Hafsia Herzi : Il ne l'a pas vu car il a été pris avec le sien. Je n'ai pas voulu l'embêter. J'ai en tout cas hâte de le lui faire découvrir. Il a été très ému et fier par ma sélection à Cannes. J'étais heureuse de le voir comme ça car c'est lui qui a confirmé et conforté mon désir de réaliser. Il m'a toujours encouragée et poussée en me disant que rien n'est impossible, que le travail paye. Dans ce métier, c'est rare quelqu'un qui croit autant en vous. Son travail m'a inspiré. Je l'admire. J'aime son cinéma réaliste dans lequel je me retrouve et dans lequel je suis née. 

Vous avez toujours défendu Abdellatif Kechiche qui, depuis La vie d'Adèle, a été décrié et régulièrement snobé des cérémonies de prix. Son retour à Cannes est forcément très attendu… L'appréhendez-vous ? Qu'avez-vous par ailleurs à dire à ses détracteurs ?
Hafsia Herzi : Je l'ai toujours défendu même si j'aime pas le mot "défendre". On n'est pas au tribunal. C'est un grand réalisateur, qui fait partie des meilleurs. Il faut rendre à César ce qui appartient à César. Je n'aime pas l'injustice. C'était important pour moi, même si je suis une femme discrète qui n'aime pas s'exposer, de prendre la parole. Je sais que ce qu'on a raconté sur lui, cet acharnement, ça a été des mensonges. Je ne pouvais pas me taire face à ça. Il ne mérite pas ça. Il est dans son coin, il galère pour faire ses films, il est passionné, il crée sans embêter personne, il ne fait pas de mal… Au contraire, il fait du bien aux gens à sa manière. De toutes les façons, il est de retour à Cannes ! On va dire que la hache de guerre a été enterrée même s'il n'y avait pas vraiment de guerre. Ce qui reste, c'est l'oeuvre. Et on ne peut pas dénigrer son travail. On ne peut pas nier l'évidence : il fait partie des meilleures réalisateurs français, qu'on le veuille ou pas. 

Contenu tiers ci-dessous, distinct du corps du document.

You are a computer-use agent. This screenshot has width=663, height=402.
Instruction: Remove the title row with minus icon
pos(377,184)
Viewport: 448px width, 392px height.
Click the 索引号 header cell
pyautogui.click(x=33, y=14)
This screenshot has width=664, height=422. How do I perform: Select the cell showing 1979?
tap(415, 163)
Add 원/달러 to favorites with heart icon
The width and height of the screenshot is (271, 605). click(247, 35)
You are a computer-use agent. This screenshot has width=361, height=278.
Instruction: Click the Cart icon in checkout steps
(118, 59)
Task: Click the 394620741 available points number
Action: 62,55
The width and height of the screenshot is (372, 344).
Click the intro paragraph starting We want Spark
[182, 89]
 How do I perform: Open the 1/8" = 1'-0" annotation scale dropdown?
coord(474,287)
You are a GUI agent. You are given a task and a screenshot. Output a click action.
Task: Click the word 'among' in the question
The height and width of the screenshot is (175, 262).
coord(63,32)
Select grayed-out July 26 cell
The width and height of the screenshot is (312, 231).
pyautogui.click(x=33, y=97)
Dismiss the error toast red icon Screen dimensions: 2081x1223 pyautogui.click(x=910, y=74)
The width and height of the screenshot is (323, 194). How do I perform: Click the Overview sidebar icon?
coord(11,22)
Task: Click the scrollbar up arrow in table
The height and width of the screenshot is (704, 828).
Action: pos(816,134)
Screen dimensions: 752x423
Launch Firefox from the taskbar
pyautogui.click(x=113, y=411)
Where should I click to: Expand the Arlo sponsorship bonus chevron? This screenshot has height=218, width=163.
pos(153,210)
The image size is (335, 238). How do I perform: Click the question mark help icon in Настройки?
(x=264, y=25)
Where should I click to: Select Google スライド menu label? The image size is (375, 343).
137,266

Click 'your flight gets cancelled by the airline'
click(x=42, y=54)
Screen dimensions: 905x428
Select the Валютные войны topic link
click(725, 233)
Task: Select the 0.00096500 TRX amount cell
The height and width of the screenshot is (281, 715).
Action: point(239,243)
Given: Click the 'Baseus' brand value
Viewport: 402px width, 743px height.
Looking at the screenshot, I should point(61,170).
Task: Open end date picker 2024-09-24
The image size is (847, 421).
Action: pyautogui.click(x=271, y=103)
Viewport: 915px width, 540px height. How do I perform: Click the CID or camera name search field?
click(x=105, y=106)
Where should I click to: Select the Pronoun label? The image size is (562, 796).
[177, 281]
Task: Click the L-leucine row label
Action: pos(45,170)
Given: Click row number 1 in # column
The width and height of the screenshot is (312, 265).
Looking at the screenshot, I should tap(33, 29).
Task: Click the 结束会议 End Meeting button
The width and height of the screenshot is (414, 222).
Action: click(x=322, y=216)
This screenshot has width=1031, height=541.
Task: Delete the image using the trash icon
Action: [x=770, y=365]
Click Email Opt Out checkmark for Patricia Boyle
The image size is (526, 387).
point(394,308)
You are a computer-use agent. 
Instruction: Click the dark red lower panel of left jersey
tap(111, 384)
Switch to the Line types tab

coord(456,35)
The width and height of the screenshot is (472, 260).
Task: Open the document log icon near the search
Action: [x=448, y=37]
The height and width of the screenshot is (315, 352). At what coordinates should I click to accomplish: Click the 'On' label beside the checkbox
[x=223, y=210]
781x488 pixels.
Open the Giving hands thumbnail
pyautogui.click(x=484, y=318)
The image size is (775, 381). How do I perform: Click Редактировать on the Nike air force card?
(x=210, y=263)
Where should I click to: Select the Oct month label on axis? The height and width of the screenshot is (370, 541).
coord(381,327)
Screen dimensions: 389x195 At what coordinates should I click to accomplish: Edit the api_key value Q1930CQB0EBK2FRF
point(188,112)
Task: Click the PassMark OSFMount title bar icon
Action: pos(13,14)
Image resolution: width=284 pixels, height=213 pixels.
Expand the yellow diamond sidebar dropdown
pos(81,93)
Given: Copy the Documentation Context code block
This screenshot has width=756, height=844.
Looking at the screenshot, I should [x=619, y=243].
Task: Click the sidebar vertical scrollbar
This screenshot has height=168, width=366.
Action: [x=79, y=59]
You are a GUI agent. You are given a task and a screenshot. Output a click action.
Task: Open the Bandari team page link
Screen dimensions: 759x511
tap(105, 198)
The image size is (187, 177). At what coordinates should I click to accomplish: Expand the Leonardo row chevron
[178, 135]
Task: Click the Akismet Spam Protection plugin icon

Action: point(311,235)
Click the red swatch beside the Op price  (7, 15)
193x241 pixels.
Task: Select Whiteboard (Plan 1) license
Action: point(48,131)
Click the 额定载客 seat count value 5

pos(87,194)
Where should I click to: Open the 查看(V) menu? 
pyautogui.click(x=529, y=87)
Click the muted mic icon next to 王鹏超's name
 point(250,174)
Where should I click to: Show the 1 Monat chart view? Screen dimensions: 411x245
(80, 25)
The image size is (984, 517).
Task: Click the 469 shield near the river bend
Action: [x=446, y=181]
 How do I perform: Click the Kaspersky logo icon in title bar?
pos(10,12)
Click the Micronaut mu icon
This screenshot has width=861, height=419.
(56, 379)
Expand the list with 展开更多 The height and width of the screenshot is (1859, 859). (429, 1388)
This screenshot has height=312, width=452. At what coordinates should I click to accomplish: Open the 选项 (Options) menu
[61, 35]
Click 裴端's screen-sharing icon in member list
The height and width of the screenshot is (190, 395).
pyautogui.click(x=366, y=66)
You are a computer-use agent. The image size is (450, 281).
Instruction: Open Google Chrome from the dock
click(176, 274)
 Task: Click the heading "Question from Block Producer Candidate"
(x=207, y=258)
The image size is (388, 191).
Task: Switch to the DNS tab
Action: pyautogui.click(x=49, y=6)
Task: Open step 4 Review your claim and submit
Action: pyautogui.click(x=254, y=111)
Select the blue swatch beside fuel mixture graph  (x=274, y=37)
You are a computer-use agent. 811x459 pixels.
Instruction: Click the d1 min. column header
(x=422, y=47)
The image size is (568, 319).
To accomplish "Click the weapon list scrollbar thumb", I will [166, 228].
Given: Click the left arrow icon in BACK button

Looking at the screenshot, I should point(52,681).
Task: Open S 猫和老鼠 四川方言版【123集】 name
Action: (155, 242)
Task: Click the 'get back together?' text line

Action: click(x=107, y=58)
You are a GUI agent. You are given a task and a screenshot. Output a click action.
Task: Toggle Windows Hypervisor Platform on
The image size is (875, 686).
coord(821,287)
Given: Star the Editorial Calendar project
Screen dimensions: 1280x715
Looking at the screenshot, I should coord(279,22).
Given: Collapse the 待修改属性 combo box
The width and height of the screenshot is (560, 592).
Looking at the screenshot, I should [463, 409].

Votre cinéma et vos choix suintent une forme de liberté. C'est ainsi que vous vous voyez avant tout, comme une femme libre ?
Hafsia Herzi : Oui, c'est très important et je le revendique haut et fort. Je voulais exprimer mes idées en réalisant. Mon portrait de Lila est celui d'une femme libre, qui assume son corps, qui vit, qui ose… Quand on est artiste, on est forcément une femme libre dans ce qu'on représente.

Qu'y a-t-il de plus féministe chez vous ?
Hafsia Herzi : Franchement, je ne sais pas. Peut-être ma création et mon regard féminin… Et la mise à jour de ma sensibilité à travers l'art.

Tu Mérites un amour, de et avec Hafsia Herzi, Djanis Bouzyani, Jérémie Laheurte. En salles le 11 septembre 2019.